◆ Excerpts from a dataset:
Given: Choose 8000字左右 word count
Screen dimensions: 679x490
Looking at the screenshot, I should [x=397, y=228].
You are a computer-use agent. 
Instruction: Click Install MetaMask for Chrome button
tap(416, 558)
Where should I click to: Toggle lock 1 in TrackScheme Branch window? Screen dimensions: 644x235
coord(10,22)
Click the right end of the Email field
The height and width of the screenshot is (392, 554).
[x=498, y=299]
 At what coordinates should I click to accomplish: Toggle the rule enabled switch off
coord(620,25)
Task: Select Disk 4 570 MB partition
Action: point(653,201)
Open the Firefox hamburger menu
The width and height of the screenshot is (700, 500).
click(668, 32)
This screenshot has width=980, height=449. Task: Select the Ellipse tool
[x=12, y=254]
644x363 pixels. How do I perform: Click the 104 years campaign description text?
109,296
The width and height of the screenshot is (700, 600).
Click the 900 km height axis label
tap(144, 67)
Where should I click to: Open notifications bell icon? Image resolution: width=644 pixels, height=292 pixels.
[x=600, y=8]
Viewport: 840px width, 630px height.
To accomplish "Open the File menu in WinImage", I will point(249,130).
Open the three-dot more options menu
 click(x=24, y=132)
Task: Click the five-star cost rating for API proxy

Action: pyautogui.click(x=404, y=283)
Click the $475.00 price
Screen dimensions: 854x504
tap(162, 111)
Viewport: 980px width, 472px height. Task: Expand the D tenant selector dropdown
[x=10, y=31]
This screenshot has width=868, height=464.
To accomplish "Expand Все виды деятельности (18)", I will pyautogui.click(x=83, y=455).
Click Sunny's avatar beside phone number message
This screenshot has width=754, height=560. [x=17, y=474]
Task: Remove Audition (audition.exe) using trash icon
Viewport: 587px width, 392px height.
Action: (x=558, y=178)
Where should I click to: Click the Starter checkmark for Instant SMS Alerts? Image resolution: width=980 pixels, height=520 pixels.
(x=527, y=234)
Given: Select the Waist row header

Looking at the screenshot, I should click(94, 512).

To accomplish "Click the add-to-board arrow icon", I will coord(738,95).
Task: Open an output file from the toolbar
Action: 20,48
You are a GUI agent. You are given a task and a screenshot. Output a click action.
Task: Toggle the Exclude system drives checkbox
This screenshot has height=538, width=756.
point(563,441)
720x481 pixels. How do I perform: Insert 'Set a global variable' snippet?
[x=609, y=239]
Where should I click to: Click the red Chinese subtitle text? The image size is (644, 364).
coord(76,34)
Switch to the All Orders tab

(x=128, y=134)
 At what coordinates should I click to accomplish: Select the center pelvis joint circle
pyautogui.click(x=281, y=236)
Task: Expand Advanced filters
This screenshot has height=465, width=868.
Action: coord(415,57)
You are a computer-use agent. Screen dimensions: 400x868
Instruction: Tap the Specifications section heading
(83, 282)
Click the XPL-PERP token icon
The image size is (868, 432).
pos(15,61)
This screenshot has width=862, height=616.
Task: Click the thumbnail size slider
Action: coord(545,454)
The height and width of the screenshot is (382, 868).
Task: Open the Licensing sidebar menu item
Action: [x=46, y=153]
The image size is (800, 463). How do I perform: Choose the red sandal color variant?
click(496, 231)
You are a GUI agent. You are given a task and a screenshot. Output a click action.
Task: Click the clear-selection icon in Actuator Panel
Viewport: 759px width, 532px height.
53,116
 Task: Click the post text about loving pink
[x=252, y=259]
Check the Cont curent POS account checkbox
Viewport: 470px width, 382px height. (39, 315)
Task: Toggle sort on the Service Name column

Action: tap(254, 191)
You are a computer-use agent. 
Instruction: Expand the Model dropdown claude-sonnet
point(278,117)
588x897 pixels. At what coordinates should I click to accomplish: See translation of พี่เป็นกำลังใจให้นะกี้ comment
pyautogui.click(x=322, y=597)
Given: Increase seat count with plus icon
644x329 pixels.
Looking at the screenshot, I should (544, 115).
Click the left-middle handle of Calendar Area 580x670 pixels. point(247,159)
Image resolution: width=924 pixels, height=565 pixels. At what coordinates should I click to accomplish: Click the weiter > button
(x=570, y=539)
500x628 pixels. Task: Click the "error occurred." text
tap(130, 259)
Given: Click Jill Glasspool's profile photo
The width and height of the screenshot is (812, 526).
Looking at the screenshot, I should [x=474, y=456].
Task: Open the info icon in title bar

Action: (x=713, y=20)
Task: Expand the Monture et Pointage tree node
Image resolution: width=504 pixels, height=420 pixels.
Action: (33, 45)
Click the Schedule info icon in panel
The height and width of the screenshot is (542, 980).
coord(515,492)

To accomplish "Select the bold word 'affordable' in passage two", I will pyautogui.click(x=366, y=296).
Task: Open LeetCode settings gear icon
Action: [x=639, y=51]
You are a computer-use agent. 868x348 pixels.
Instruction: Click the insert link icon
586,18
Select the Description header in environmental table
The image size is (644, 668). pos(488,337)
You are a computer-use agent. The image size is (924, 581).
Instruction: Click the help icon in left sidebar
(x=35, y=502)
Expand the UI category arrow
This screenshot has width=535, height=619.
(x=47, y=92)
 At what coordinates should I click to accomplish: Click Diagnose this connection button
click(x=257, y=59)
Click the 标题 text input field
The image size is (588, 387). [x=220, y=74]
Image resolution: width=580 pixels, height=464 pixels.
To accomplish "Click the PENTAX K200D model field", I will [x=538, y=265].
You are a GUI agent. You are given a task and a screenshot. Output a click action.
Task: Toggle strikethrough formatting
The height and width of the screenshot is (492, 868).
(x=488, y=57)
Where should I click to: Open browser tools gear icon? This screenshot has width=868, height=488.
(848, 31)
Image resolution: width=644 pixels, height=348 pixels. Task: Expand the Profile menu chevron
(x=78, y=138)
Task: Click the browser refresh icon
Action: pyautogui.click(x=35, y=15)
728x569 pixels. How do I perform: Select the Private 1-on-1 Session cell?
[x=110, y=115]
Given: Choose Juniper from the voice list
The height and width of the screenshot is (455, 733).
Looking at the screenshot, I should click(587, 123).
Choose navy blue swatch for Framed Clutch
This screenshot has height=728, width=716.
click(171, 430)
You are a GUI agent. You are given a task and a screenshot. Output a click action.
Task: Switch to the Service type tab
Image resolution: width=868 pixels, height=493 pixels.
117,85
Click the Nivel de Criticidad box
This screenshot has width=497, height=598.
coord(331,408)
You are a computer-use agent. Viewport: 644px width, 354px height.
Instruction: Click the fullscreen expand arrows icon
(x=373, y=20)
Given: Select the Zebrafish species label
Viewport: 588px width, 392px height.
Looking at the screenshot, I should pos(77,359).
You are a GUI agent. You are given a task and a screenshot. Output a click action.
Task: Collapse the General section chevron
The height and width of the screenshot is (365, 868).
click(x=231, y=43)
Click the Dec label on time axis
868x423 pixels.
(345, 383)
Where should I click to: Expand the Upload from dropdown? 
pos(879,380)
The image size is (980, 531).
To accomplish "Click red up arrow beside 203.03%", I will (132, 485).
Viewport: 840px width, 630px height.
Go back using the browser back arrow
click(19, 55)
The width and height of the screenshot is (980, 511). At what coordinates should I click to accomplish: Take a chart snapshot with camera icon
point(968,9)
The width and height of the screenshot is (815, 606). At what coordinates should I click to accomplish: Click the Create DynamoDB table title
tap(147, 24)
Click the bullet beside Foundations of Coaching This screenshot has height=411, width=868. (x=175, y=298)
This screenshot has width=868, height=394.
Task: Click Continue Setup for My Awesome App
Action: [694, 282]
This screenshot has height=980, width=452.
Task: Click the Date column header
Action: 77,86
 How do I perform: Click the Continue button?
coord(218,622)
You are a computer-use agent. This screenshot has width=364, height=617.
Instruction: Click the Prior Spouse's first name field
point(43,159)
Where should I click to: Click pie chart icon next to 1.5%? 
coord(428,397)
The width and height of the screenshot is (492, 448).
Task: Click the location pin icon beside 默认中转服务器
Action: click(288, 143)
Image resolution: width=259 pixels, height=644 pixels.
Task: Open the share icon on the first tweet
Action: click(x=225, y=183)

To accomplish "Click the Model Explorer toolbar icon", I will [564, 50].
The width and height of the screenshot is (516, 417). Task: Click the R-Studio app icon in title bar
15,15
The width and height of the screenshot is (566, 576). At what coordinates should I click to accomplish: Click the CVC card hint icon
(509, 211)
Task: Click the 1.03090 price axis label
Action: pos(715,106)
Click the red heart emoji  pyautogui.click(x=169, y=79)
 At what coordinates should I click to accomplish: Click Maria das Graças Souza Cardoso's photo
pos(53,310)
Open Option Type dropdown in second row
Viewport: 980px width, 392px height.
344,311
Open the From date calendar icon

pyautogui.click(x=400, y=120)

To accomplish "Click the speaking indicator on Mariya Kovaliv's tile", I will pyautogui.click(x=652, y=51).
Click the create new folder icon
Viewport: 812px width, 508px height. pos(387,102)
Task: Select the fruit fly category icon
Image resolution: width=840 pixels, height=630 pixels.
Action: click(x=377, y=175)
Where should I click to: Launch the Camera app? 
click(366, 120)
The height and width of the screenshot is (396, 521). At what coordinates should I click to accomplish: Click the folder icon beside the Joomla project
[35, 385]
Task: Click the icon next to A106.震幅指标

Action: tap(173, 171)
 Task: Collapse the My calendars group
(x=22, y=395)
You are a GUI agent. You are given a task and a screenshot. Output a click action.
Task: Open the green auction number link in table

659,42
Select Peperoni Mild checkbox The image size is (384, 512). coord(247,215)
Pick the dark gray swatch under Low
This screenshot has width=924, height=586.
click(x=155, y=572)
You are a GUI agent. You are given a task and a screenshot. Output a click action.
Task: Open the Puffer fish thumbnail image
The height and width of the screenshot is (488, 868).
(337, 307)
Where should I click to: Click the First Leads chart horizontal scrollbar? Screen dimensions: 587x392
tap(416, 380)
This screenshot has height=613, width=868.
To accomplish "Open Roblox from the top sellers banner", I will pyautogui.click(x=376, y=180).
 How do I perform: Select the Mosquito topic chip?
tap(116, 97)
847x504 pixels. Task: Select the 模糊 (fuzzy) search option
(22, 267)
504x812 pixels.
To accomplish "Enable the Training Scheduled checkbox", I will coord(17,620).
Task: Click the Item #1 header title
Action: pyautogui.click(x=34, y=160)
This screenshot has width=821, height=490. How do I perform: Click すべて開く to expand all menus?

◆ Task directions: Within the data above, the span starting at the line containing "This screenshot has height=613, width=868." and ending at the line containing "504x812 pixels." is to be retyped exactly, with no other lines.

◆ Response:
This screenshot has height=613, width=868.
To accomplish "Open Roblox from the top sellers banner", I will pyautogui.click(x=376, y=180).
 How do I perform: Select the Mosquito topic chip?
tap(116, 97)
847x504 pixels. Task: Select the 模糊 (fuzzy) search option
(22, 267)
504x812 pixels.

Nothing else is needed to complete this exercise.